Место издания:Military Publishing House Sofia, Bulgaria
Первая страница:39
Последняя страница:50
Аннотация:A hen is a standard animal model for studying organophosphate-induced delayed neurotoxicity (OPIDN). Recently we developed a mouse biochemical model for organophosphorus compounds (OPC) neuropathic potential assessment based on brain neuropathy target esterase (NTE) and acetylcholinesterase (AChE) assay.
The aim of the present study was to investigate the possibility of using the whole blood mice NTE as a biochemical marker for exposure to neuropathic OPCs and the possibility of OPIDN risk assessment in exposed species by comparison of blood NTE and AChE inhibition. Given that NTE and AChE inhibition in brain is a biomarker of OPIDN and acute cholinergic toxicity, respectively, we compared the NTE and AChE inhibition in whole blood and in brain of mice 1 h after a single i.p administration of increasing doses of two neuropathic OPCs possessing different acute toxicity: the toxic (C3H7O)2P(O)OCH=CCl2 (PrDChVP) and the low toxic (C4H9O)2P(O)OCH(CF3)2 (diBu-PFP).

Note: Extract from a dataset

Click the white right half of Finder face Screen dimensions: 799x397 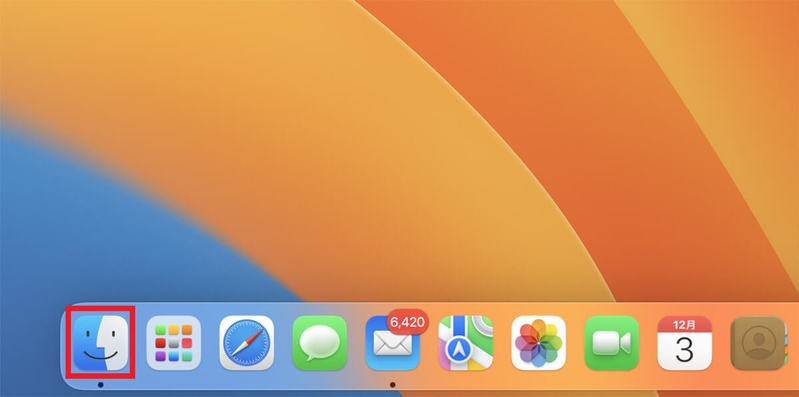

For measuring blood NTE activity a highly sensitive tyrosinase LBL biosensor was used. We showed that both OPCs inhibited AChE and NTE in mice blood and brain in dose-dependent manner. The corresponding values of ED50 were calculated. A strong correlation was found between inhibition of brain and blood NTE: r = 0.994 for PrDChVP and 0.997 for diBu-PFP, as well as between brain and blood AChE inhibition: r = 0.999 for PrDChVP and 0.969 for diBu-PFP. For both OPCs the ratio ED50(AChE)/ED50( NTE) in blood was shown to corresponds to that in brain, i.e., the ratio between NTE and AChE inhibition, measured in blood, may be used to characterize the probability of OPIDN development versus acute cholinergic toxicity. The results allow us to consider mice blood NTE as a biochemical marker of exposure to neuropathic OPCs.Inhibition of NTE in blood can be used in conjunction with inhibition of blood AChE to assess the likelihood that an exposure to OPC would produce cholinergic and/or delayed neuropathic effects.